[Stored data entries]
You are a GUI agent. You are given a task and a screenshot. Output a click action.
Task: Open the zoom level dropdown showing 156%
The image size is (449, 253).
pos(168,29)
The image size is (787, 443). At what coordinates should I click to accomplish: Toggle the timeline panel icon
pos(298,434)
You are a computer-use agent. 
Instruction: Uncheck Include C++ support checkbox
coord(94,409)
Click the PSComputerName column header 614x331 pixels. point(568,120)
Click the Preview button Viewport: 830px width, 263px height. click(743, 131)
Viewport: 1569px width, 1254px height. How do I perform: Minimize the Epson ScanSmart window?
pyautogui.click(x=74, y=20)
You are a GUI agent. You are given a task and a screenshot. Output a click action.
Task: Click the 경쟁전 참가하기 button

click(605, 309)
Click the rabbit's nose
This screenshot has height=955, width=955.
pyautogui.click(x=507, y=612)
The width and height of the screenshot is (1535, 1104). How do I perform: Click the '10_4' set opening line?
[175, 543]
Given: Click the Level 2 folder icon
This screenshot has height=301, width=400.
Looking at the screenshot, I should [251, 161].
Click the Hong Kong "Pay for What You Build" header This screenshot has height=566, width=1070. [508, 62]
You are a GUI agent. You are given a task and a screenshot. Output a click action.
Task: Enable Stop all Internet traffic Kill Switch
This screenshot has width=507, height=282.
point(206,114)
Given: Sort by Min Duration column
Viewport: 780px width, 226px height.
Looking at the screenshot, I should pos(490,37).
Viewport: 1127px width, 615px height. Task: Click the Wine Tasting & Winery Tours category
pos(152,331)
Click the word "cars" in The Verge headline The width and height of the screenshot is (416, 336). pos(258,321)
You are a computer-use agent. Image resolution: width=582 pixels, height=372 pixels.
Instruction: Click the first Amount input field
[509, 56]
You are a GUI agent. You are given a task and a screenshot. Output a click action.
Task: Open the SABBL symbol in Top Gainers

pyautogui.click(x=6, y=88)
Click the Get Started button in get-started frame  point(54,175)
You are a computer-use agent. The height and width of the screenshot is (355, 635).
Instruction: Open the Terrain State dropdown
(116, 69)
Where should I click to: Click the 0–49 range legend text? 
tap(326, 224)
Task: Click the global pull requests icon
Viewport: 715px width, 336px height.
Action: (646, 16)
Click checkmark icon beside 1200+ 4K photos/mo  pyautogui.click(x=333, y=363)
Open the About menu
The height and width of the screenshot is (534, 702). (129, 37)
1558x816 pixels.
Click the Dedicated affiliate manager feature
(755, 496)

◆ **Work instructions**
Which lines in the records above contain the word "header"? Copy each one.

◆ **Result for this exercise**
Click the PSComputerName column header 614x331 pixels. point(568,120)
Click the Hong Kong "Pay for What You Build" header This screenshot has height=566, width=1070. [508, 62]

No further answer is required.